*** TEXT SEGMENT Section Begins ***
Fission Fragment Nuclear Propulsion Variants and Technical Details

The problem with space nuclear propulsion is NOT raw power, but how to eliminate waste heat. The more efficiently we can generate thrust, the less waste heat produced.

Can we have our cake and eat it too? Can we have a non-thermal nuclear propulsion minimizing waste heat?
* Yes. By making the fuel into dust.

There is the original dusty fission fragment version. These systems can have ISP of 500,000 to 1.5 million. However multi-gigawatt systems would have only a few dozen newtons of thrust. The systems could potentially reach 5% of the speed of light.

There is also afterburner versions that trade specific impulse for thrust.
*** TEXT SEGMENT Section Ends ***
*** SOURCE INFORMATION Section Begins ***
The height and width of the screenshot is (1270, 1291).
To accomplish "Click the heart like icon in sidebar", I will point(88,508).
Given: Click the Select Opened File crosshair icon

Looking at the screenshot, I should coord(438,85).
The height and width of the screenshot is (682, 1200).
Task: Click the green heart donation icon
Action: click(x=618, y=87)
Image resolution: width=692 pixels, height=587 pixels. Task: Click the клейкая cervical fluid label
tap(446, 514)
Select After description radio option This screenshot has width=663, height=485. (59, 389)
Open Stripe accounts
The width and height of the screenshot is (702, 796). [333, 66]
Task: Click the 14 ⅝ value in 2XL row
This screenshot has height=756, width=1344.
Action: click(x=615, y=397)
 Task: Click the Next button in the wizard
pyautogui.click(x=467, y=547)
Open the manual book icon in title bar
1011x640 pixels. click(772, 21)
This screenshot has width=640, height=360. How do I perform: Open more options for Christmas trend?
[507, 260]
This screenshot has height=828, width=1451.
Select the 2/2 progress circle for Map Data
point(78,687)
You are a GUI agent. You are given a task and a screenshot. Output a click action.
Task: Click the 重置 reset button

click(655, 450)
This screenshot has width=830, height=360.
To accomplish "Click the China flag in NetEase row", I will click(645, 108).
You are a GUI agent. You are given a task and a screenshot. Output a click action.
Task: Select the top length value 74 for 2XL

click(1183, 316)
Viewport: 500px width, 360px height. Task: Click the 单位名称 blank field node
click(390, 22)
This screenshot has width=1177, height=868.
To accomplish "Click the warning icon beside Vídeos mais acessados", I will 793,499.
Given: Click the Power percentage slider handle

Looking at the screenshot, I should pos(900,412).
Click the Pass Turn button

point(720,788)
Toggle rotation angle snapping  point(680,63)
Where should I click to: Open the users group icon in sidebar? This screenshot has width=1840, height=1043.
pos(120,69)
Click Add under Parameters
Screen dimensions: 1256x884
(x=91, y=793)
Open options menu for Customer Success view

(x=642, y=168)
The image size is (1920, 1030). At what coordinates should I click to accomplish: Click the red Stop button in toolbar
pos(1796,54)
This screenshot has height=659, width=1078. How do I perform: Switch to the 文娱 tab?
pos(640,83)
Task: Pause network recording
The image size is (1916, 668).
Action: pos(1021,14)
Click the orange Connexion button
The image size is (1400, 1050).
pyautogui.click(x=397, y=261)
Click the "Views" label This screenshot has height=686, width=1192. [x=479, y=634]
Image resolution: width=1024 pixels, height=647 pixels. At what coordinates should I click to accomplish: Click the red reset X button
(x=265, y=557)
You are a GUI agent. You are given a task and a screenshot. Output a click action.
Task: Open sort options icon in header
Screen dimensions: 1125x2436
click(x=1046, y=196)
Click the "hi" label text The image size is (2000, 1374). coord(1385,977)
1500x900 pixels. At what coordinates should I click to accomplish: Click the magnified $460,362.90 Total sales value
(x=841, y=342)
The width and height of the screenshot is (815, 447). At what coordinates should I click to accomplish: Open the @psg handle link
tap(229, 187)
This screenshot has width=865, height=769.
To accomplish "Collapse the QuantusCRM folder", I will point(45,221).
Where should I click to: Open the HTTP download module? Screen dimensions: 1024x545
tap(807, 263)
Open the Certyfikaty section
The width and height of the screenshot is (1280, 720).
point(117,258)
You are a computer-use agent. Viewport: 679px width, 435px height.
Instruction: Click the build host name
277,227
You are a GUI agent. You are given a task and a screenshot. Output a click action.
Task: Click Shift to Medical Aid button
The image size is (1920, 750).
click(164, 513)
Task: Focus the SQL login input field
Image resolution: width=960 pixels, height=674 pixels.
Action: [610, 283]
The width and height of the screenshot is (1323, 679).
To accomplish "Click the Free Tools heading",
*** SOURCE INFORMATION Section Ends ***
# TASKS
1. Using the fission fragment propulsion text, answer each question:
(a) According to the text, what is the problem with space nuclear propulsion, if not raw power?
(b) What range of ISP does the text give for the original dusty fission fragment systems?
(c) What do the afterburner versions trade for thrust?
2. Quote everything in the fission fragment propulsion text from "Fission Fragment Nuclear" down to "impulse for thrust.".

# TASK ANSWERS
1.
(a) How to eliminate waste heat.
(b) 500,000 to 1.5 million.
(c) Specific impulse.

2.
Fission Fragment Nuclear Propulsion Variants and Technical Details

The problem with space nuclear propulsion is NOT raw power, but how to eliminate waste heat. The more efficiently we can generate thrust, the less waste heat produced.

Can we have our cake and eat it too? Can we have a non-thermal nuclear propulsion minimizing waste heat?
* Yes. By making the fuel into dust.

There is the original dusty fission fragment version. These systems can have ISP of 500,000 to 1.5 million. However multi-gigawatt systems would have only a few dozen newtons of thrust. The systems could potentially reach 5% of the speed of light.

There is also afterburner versions that trade specific impulse for thrust.